◆ WHAT THIS TASK INVOLVES
Convert the data from the line containing "Viewport: 1435px width, 840px height." through the line containing "will [110, 25].", both included, into a JSON list of strings with one string per line and blank lines omitted.

(Item position entries)
○ ○ ○

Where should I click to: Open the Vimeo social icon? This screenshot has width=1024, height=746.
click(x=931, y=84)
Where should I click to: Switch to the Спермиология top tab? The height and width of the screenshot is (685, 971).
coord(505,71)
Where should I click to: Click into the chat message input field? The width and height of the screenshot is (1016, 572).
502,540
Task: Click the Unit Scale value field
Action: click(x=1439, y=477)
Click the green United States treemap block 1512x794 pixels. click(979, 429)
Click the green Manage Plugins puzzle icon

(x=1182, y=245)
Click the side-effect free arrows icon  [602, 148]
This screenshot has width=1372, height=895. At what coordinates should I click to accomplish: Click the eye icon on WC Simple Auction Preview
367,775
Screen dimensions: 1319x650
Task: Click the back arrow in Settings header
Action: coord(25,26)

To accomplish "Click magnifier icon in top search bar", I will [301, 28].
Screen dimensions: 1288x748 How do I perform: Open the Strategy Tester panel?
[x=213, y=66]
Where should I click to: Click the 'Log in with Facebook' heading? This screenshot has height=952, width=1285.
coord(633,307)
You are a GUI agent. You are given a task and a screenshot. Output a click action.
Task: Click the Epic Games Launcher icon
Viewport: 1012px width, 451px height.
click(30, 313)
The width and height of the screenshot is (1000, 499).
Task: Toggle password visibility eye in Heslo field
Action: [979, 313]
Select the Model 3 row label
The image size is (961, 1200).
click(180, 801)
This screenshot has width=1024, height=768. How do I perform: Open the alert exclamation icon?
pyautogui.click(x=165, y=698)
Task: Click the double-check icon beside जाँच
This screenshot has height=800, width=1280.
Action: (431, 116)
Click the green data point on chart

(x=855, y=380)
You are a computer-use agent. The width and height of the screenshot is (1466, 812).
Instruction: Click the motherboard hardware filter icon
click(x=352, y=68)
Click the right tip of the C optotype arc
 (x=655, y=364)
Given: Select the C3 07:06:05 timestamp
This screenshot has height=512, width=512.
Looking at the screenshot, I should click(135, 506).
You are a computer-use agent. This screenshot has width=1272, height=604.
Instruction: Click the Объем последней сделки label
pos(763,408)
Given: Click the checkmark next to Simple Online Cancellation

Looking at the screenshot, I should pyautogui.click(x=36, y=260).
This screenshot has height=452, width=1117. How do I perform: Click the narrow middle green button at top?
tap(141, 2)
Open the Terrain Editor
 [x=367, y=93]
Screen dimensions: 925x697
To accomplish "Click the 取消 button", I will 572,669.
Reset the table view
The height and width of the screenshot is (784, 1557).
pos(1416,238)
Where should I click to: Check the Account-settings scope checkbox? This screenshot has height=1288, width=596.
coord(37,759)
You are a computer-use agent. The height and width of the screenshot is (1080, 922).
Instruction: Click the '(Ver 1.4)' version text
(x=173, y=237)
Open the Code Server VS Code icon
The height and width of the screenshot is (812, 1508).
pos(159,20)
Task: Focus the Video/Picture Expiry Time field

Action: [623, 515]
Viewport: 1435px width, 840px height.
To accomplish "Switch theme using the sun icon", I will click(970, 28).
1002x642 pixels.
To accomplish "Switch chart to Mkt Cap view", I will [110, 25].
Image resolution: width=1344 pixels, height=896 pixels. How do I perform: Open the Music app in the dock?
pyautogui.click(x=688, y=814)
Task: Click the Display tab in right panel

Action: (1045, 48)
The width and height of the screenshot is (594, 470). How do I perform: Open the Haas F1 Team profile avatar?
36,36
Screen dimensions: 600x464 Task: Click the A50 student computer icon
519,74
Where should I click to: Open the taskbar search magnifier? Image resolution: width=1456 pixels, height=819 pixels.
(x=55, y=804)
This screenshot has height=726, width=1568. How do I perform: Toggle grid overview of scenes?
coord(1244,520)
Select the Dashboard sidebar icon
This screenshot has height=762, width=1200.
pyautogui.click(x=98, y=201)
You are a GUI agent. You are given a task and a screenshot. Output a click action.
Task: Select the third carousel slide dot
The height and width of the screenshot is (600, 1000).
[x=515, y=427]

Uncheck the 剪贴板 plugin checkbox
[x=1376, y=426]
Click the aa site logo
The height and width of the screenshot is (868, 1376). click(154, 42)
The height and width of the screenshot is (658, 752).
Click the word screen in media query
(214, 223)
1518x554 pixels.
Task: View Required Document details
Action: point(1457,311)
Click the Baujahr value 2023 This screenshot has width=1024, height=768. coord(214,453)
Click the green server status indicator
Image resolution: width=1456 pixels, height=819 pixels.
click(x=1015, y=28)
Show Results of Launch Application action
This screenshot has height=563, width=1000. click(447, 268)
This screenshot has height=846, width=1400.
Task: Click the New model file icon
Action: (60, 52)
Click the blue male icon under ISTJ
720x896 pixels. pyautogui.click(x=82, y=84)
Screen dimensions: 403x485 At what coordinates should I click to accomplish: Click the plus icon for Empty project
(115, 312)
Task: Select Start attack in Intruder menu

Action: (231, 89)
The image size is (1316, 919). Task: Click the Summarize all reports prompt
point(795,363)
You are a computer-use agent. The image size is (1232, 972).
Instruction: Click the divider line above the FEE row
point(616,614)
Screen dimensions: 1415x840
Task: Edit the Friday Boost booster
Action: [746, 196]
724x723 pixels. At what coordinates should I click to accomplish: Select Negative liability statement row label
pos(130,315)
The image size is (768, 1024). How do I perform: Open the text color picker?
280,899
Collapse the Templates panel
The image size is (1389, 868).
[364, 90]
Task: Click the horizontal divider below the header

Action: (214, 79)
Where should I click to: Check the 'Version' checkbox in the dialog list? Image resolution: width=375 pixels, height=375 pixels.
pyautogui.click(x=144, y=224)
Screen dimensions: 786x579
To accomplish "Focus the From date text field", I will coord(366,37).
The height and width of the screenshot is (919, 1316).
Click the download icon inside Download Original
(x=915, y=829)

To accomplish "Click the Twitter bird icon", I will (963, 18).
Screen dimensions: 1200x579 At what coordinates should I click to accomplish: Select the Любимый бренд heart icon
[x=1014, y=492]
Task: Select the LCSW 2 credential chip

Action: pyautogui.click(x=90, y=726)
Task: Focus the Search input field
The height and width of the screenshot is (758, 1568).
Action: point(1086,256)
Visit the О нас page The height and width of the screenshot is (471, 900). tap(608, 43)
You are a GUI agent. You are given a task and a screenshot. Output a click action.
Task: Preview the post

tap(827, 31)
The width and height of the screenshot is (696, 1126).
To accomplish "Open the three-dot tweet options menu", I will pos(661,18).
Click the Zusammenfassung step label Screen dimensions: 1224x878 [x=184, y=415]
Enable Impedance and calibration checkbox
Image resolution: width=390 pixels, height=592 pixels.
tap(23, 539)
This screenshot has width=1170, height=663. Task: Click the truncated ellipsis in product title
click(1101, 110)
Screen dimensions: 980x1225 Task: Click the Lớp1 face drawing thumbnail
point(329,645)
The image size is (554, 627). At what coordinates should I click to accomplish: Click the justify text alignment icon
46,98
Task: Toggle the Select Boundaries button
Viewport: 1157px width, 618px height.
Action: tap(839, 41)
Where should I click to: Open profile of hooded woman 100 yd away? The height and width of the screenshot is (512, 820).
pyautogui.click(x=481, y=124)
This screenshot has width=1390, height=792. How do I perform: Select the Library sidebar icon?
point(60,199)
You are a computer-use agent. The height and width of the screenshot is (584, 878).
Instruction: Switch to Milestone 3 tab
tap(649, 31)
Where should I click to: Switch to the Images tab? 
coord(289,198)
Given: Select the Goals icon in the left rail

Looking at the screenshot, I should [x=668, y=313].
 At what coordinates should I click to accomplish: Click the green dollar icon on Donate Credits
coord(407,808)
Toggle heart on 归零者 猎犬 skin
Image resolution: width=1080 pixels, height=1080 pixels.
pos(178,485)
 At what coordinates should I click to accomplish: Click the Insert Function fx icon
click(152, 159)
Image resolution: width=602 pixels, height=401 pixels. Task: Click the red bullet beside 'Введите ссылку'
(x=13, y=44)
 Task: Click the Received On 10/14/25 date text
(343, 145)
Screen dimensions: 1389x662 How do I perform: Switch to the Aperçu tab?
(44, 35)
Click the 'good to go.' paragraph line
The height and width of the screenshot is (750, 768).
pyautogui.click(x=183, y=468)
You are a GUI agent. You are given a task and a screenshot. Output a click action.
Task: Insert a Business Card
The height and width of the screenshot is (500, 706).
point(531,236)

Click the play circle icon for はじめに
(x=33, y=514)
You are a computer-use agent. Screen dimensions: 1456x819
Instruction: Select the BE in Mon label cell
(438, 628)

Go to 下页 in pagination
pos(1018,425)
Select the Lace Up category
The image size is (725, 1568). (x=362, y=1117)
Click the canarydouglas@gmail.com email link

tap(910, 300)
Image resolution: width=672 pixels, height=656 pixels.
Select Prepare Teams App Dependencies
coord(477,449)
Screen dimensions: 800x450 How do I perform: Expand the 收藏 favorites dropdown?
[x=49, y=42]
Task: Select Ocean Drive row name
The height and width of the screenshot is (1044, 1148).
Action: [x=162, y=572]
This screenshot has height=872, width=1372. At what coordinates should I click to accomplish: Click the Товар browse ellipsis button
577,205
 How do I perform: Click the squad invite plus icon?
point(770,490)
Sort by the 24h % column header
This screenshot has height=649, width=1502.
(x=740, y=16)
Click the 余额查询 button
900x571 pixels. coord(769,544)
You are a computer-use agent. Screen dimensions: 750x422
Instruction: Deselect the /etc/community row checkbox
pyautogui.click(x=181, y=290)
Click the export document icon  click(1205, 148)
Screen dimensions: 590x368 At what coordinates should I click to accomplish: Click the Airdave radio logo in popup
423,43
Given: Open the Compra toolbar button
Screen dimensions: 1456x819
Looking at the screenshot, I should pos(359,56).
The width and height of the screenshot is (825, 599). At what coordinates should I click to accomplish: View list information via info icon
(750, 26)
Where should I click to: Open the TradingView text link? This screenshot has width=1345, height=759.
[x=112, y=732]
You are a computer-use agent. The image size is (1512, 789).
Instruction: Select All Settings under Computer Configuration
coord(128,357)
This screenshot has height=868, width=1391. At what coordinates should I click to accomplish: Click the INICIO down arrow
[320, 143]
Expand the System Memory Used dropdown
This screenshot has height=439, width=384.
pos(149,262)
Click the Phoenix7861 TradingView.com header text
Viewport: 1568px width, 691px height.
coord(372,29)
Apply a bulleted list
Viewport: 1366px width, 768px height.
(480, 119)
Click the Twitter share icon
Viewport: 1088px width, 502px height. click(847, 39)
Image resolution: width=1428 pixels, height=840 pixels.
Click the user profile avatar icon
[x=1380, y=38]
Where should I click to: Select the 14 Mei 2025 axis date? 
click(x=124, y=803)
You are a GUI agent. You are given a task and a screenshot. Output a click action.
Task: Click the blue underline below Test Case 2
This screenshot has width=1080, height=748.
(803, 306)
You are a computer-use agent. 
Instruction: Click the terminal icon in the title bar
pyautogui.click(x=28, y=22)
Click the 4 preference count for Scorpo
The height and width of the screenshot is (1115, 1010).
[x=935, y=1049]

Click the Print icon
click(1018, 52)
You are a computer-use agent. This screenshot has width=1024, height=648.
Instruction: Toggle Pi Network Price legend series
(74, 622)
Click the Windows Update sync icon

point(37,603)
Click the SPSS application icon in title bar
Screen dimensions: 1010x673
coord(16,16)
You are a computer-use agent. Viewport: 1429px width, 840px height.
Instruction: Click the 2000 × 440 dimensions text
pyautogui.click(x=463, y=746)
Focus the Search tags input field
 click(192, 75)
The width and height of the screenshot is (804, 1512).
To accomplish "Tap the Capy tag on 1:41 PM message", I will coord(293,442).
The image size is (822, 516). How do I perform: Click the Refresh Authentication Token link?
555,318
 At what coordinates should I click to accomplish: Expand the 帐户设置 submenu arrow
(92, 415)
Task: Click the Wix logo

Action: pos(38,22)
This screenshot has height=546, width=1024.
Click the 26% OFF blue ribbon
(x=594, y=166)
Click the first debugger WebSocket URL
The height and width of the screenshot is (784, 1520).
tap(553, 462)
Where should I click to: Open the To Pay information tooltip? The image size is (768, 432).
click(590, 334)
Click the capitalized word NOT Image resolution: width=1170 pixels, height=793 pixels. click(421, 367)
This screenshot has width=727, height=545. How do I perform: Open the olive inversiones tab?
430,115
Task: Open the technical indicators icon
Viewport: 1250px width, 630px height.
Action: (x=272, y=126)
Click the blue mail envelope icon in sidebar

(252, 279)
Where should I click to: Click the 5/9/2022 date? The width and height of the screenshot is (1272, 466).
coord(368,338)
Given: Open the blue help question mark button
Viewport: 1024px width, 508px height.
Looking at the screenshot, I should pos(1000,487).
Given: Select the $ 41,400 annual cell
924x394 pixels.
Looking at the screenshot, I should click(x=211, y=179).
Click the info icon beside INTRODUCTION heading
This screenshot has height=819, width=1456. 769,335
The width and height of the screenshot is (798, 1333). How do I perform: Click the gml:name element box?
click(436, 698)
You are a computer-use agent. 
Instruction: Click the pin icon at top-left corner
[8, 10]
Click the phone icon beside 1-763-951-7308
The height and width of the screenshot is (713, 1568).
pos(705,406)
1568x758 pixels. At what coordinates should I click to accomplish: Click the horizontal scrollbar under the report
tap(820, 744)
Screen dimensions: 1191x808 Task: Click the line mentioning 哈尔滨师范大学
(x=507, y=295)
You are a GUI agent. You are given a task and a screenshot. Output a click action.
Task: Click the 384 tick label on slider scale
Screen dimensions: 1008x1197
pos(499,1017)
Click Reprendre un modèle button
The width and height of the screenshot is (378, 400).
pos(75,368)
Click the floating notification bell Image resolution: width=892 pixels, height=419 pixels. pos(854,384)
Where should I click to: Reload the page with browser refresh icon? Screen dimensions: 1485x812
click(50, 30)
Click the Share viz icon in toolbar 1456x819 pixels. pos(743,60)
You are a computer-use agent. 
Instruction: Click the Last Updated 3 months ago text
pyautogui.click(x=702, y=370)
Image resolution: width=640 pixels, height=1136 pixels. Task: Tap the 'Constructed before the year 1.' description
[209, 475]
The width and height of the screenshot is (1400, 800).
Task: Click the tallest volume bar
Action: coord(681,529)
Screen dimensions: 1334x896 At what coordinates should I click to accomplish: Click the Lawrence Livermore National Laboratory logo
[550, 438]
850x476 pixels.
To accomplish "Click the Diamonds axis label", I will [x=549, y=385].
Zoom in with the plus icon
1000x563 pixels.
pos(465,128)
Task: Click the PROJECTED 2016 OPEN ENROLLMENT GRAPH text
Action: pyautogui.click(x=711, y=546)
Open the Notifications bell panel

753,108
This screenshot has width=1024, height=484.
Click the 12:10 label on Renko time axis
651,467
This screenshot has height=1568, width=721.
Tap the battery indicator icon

○ ○ ○

◆ TASK ANSWER
[
  "Viewport: 1435px width, 840px height.",
  "To accomplish \"Switch theme using the sun icon\", I will click(970, 28).",
  "1002x642 pixels.",
  "To accomplish \"Switch chart to Mkt Cap view\", I will [110, 25]."
]